> YOUR INSTRUCTIONS
Set down exactly, from the records below, the line with "[Previous slide] (66, 199)" through the line with "ぴちぴちギャル (41, 2333)", and nothing else.
::: PROVIDED MATERIAL :::
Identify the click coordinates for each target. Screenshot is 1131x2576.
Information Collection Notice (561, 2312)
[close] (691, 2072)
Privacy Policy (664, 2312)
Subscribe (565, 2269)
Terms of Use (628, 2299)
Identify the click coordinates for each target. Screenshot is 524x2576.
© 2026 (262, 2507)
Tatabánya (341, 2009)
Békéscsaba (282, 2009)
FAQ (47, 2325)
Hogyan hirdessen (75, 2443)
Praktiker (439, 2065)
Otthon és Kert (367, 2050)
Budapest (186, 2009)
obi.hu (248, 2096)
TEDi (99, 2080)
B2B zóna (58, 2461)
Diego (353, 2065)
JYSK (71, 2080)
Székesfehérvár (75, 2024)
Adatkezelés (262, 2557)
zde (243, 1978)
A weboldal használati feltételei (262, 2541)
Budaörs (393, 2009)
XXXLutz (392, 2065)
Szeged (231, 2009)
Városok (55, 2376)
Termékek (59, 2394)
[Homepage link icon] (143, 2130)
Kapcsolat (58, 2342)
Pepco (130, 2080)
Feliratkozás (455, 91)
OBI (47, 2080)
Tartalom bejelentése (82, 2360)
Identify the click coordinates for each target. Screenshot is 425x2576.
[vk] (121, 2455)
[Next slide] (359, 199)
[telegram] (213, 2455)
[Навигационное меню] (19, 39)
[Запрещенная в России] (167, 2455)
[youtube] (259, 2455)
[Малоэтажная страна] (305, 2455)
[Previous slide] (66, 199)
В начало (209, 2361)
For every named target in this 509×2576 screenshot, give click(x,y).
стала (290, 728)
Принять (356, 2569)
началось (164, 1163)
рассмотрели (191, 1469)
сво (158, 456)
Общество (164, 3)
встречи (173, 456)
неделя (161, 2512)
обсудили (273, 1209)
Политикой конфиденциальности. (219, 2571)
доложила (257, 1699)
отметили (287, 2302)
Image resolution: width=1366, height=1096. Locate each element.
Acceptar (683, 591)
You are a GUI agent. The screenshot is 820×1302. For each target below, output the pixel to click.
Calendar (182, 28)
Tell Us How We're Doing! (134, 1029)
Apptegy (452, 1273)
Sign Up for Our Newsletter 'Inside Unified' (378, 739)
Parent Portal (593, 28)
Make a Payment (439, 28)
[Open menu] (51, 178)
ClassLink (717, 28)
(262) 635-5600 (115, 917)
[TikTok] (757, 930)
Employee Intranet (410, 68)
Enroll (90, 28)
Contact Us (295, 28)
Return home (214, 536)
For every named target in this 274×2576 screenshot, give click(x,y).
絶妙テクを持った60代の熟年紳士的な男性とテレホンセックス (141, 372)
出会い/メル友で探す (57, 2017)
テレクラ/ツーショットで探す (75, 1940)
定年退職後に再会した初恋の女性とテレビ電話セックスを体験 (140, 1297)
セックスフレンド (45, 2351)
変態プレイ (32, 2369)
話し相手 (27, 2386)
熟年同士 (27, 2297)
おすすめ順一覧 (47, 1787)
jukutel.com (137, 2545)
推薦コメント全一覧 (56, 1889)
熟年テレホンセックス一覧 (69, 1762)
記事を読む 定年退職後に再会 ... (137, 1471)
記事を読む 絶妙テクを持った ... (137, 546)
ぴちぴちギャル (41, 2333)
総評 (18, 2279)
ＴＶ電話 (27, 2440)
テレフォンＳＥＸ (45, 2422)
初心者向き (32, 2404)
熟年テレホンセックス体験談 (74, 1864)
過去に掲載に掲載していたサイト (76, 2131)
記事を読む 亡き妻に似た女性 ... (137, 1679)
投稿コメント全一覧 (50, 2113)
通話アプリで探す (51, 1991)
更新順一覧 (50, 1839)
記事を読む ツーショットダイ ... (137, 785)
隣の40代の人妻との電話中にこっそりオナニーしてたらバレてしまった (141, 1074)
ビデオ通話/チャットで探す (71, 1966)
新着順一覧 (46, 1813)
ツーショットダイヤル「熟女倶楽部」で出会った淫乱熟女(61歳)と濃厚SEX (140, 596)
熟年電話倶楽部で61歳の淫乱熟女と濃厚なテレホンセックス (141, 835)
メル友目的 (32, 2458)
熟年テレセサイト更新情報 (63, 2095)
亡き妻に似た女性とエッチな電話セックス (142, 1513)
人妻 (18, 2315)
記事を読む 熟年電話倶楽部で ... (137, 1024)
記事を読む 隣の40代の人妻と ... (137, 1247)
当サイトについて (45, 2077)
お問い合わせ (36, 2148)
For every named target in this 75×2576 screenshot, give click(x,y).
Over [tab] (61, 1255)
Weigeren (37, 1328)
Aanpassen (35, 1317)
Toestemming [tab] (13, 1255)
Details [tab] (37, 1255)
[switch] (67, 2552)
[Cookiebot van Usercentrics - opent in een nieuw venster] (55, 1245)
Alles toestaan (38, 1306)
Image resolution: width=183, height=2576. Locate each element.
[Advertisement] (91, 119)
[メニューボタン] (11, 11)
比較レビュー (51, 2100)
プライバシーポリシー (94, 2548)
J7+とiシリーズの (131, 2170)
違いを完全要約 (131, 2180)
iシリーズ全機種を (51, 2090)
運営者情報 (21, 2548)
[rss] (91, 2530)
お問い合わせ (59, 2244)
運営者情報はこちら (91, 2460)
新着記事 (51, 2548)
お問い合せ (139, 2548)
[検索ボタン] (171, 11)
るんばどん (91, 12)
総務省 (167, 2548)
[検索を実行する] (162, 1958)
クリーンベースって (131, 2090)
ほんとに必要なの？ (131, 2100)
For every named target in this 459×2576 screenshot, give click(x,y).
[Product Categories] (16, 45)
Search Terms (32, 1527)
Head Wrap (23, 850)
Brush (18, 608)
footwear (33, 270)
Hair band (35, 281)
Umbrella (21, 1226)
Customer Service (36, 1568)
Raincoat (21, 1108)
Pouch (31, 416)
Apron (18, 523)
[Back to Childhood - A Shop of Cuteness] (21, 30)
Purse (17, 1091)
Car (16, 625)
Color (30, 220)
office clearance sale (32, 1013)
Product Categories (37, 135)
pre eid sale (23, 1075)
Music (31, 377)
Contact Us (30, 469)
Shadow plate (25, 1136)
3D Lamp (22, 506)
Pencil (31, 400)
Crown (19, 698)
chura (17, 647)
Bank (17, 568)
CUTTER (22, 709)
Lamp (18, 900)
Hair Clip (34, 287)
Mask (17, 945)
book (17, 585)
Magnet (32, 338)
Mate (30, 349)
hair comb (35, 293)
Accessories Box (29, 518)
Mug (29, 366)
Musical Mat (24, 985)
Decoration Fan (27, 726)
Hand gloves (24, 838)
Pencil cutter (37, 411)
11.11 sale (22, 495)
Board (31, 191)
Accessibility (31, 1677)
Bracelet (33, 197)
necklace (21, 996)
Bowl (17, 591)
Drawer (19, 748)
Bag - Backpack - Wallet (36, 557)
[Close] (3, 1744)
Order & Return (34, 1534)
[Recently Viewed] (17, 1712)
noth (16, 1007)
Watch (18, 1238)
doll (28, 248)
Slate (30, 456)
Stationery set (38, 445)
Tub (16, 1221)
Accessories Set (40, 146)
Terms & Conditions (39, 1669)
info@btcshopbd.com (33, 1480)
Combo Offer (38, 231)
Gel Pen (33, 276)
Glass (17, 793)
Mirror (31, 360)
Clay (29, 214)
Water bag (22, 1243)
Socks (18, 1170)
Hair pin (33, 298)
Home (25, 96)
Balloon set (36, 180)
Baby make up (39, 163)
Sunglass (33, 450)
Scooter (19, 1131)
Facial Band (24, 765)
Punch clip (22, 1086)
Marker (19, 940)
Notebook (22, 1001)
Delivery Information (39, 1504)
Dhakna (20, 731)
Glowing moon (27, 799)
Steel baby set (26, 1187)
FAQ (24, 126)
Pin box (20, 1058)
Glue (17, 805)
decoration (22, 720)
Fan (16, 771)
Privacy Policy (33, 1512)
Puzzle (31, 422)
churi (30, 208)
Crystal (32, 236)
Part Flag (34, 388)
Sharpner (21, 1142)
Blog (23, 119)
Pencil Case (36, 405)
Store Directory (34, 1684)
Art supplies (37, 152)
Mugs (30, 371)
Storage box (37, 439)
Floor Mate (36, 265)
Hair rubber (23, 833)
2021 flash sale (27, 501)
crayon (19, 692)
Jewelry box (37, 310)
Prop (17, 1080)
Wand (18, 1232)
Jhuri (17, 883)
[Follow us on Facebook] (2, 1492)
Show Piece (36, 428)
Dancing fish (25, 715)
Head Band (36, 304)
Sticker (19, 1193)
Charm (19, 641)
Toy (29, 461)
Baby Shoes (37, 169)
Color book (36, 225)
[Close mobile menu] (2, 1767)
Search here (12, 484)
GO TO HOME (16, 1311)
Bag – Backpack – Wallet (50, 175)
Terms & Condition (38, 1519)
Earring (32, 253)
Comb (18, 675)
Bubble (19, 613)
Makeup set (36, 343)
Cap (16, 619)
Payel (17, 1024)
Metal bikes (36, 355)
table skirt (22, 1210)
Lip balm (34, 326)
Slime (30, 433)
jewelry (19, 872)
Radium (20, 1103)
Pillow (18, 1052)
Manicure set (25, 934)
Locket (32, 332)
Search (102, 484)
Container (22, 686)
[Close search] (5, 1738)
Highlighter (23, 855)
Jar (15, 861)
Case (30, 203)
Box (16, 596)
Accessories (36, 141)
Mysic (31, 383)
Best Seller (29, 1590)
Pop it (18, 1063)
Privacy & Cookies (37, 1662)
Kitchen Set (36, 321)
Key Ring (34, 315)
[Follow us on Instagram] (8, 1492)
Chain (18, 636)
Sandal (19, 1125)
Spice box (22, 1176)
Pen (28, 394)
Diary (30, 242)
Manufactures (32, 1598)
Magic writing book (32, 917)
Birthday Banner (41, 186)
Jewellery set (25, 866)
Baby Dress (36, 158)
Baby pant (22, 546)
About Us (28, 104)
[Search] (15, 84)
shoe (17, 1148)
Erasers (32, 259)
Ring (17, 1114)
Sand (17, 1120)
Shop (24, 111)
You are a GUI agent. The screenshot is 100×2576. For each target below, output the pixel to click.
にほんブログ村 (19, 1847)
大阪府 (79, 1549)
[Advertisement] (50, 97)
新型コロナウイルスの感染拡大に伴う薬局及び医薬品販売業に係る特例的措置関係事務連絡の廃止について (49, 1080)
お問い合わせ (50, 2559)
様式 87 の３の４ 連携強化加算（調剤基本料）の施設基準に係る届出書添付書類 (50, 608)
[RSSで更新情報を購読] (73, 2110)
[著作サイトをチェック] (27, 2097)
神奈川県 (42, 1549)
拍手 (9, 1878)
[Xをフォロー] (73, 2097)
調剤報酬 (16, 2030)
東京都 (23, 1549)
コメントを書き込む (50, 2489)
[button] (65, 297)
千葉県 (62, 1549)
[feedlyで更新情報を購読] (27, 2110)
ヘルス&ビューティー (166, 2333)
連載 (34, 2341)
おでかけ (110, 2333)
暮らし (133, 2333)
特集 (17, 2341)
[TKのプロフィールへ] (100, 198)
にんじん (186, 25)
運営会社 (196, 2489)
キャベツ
:::
> TASK RESPONSE
[Previous slide] (66, 199)
В начало (209, 2361)
For every named target in this 509×2576 screenshot, give click(x,y).
стала (290, 728)
Принять (356, 2569)
началось (164, 1163)
рассмотрели (191, 1469)
сво (158, 456)
Общество (164, 3)
встречи (173, 456)
неделя (161, 2512)
обсудили (273, 1209)
Политикой конфиденциальности. (219, 2571)
доложила (257, 1699)
отметили (287, 2302)
Image resolution: width=1366, height=1096. Locate each element.
Acceptar (683, 591)
You are a GUI agent. The screenshot is 820×1302. For each target below, output the pixel to click.
Calendar (182, 28)
Tell Us How We're Doing! (134, 1029)
Apptegy (452, 1273)
Sign Up for Our Newsletter 'Inside Unified' (378, 739)
Parent Portal (593, 28)
Make a Payment (439, 28)
[Open menu] (51, 178)
ClassLink (717, 28)
(262) 635-5600 (115, 917)
[TikTok] (757, 930)
Employee Intranet (410, 68)
Enroll (90, 28)
Contact Us (295, 28)
Return home (214, 536)
For every named target in this 274×2576 screenshot, give click(x,y).
絶妙テクを持った60代の熟年紳士的な男性とテレホンセックス (141, 372)
出会い/メル友で探す (57, 2017)
テレクラ/ツーショットで探す (75, 1940)
定年退職後に再会した初恋の女性とテレビ電話セックスを体験 (140, 1297)
セックスフレンド (45, 2351)
変態プレイ (32, 2369)
話し相手 (27, 2386)
熟年同士 (27, 2297)
おすすめ順一覧 (47, 1787)
jukutel.com (137, 2545)
推薦コメント全一覧 (56, 1889)
熟年テレホンセックス一覧 (69, 1762)
記事を読む 定年退職後に再会 ... (137, 1471)
記事を読む 絶妙テクを持った ... (137, 546)
ぴちぴちギャル (41, 2333)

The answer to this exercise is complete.